The Monastery | History

Hakuun Zan Zenkoji
(Mountain of White Cloud / Zen Temple of Light)

It was during the last days of winter 1974 when the first Buddhist monastery in Latin America was founded. At the time, the beauty of the region around the Morro da Vargem hill had been negatively impacted by a process of devastation that caused severe imbalances. Just a few strips of vegetation resisted on the sides of the hill, a last gasp of nature to show humans that this land one day had been covered with the lush Atlantic Forest.
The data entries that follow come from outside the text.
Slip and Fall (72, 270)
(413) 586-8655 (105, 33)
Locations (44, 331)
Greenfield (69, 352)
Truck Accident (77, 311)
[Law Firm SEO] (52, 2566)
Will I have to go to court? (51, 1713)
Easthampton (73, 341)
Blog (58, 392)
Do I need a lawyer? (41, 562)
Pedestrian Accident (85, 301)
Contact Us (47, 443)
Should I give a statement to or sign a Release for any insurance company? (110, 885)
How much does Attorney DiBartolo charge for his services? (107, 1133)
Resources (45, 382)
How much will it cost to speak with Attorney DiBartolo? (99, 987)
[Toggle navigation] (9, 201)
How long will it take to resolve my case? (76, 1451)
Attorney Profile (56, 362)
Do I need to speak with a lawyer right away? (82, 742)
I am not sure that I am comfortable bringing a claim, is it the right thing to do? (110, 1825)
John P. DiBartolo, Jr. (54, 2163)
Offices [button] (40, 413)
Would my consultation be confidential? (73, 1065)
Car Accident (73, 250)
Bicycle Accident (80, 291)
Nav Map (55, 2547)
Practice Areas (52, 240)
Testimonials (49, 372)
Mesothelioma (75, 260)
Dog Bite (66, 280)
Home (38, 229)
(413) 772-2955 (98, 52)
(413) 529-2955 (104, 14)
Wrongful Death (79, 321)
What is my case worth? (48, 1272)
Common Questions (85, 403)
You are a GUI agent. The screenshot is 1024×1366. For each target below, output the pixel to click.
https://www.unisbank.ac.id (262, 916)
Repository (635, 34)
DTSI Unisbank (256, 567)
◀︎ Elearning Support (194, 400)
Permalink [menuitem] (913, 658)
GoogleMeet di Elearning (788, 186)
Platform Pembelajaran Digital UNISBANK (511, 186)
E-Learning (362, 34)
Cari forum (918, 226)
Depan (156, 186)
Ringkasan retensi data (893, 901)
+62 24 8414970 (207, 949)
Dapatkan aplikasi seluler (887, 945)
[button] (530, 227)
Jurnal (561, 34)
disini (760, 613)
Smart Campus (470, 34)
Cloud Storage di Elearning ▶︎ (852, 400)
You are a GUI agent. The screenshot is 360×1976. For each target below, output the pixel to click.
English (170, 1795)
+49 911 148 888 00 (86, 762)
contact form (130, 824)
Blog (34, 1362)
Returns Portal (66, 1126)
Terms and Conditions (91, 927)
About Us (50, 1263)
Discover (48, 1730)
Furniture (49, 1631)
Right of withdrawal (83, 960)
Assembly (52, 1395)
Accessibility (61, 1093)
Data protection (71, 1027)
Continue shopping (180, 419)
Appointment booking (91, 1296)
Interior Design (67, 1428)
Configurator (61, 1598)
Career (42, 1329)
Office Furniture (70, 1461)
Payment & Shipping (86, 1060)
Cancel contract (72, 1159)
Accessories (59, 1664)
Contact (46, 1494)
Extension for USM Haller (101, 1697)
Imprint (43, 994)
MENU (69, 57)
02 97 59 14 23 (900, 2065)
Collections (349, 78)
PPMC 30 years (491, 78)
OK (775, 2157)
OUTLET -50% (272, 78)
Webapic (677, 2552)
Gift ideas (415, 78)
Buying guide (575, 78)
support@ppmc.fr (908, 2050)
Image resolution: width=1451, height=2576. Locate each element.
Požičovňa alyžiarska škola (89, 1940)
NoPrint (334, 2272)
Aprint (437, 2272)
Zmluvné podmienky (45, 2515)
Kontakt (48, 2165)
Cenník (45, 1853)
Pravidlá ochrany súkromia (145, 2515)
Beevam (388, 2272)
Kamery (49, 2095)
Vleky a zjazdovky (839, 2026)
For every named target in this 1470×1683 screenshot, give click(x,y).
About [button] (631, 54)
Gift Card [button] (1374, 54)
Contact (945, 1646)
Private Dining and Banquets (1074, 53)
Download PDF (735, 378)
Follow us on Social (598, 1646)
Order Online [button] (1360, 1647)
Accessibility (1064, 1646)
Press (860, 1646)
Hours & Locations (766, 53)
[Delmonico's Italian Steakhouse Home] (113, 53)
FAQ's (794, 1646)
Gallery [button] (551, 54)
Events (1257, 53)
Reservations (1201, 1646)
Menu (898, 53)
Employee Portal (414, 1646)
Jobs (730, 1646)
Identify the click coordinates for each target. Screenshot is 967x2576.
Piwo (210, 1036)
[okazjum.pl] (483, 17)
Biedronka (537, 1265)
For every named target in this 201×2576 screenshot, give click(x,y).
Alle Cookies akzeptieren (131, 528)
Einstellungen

In the beginning, many difficulties had to be overcome. The monastery’s temples were located in little wooden houses whose roofs were covered with palm fronds. At night, all the work was done by lamplight and access was very difficult — through steep, slippery and hole-filled trails.

In took many years for the Buddhist flower planted in 1974 to take firm root on the Morro da Vargem hill. Today, the activity of the monks is routine and non-stop, following the ancestral traditions of Japanese monasteries. Thousands of trees have been planted over the course of the project, for the recovery of the Atlantic Forest on the hill. Meanwhile, thousands of groups of students have hiked the trails around the temples, as part of the monastery’s environmental education program.

The first Buddhist monastery in Latin America today is a center where Soto Zen Buddhism meets Brazilian reality in order to transmit the centuries-old teachings of Buddha, helping solve local problems.